Last month's Cats became one of the talked about movies of 2019, but not for any reason that the filmmakers probably intended. The words "nightmare fuel" were used regularly when talking about the film. The CGI of the cats that weren't actually cats was buried so deep in the uncanny valley that it was impossible to see anything else. Being a big budget musical based on a hit Broadway show, and directed by a man who had previously brought Oscar success to just such a property, it seems clear that awards season success was part of the Cats plan, but that idea faded away quite quickly.
But all is not lost for Cats, as the movie has actually succeeded in winning an award. It's not from the Academy of Motion Picture Arts & Sciences, or even the Hollywood Foreign Press. Instead, Cats has been given an award by People for the Ethical Treatment of Animals.

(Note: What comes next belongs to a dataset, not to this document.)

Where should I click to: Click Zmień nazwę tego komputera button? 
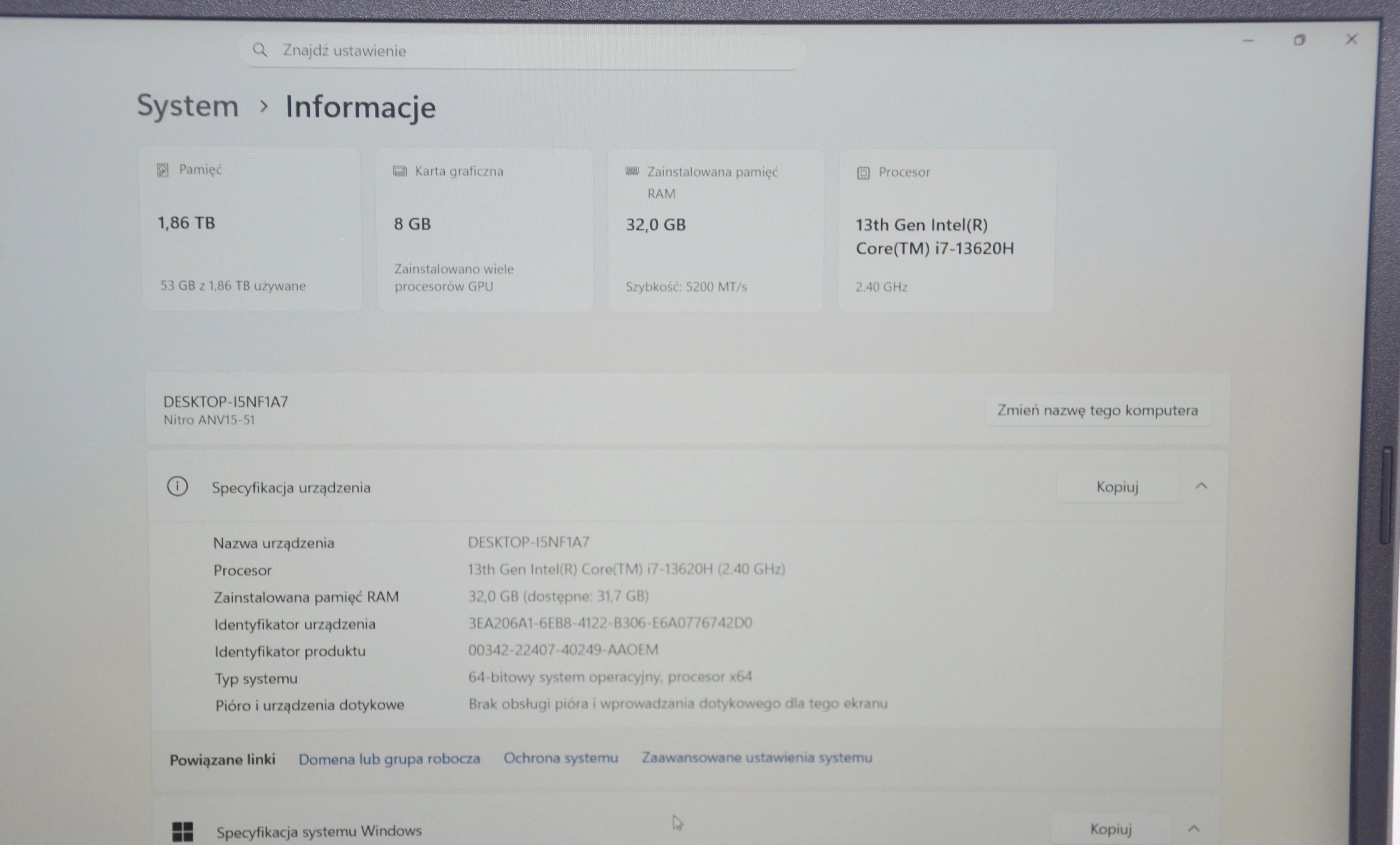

The PETA Oscars have been given out by the animal rights group and among the normal awards like Best Picture, which went to The Lion King, and Best Actor, which went to Joaquin Phoenix, an outspoken proponent of animal welfare, an award has been given for Best Movie Starring Cats Without Using Any Cats. And that award has gone to, unsurprisingly, Cats. Clearly PETA was looking to recognize multiple films, because if The Lion King is PETA's Best Picture, surely that also makes it the best movie with cats that aren't actually cats.
The award, of course, has less to do with the quality of the film, and more to do with the fact that the movie, by not using any actual felines, therefore did not use any animals in a way that PETA would have found objectionable.
Cats hasn't been entirely without awards season recognition, but that recognition has probably been much more limited than was anticipated before the movie came out. Cats was nominated for a Golden Globe for Best Original Song, for the one new song added to the film version of the musical, "Beautiful Ghosts" by Andrew Lloyd Weber and Taylor Swift. It was also nominated for an award for its sound editing by Motion Picture Editors, USA.
However, it seems that following the mass criticism from both audiences and critics, Universal Pictures saw the writing on the wall and actually removed the film from the studio's "For Your Consideration" page, where the film was available to stream for those given access as part of potential award nominations. This meant that Cats almost certainly would not be nominated for awards like the Oscars, even in non-uncanny valley related fields like Best Original Song. When the Academy Award nominees were announced earlier this moth, exactly that came to pass.
Cats seems to have more potential future as a midnight movie than anything else. The film is certainly memorable, just not in any way that anybody likely intended.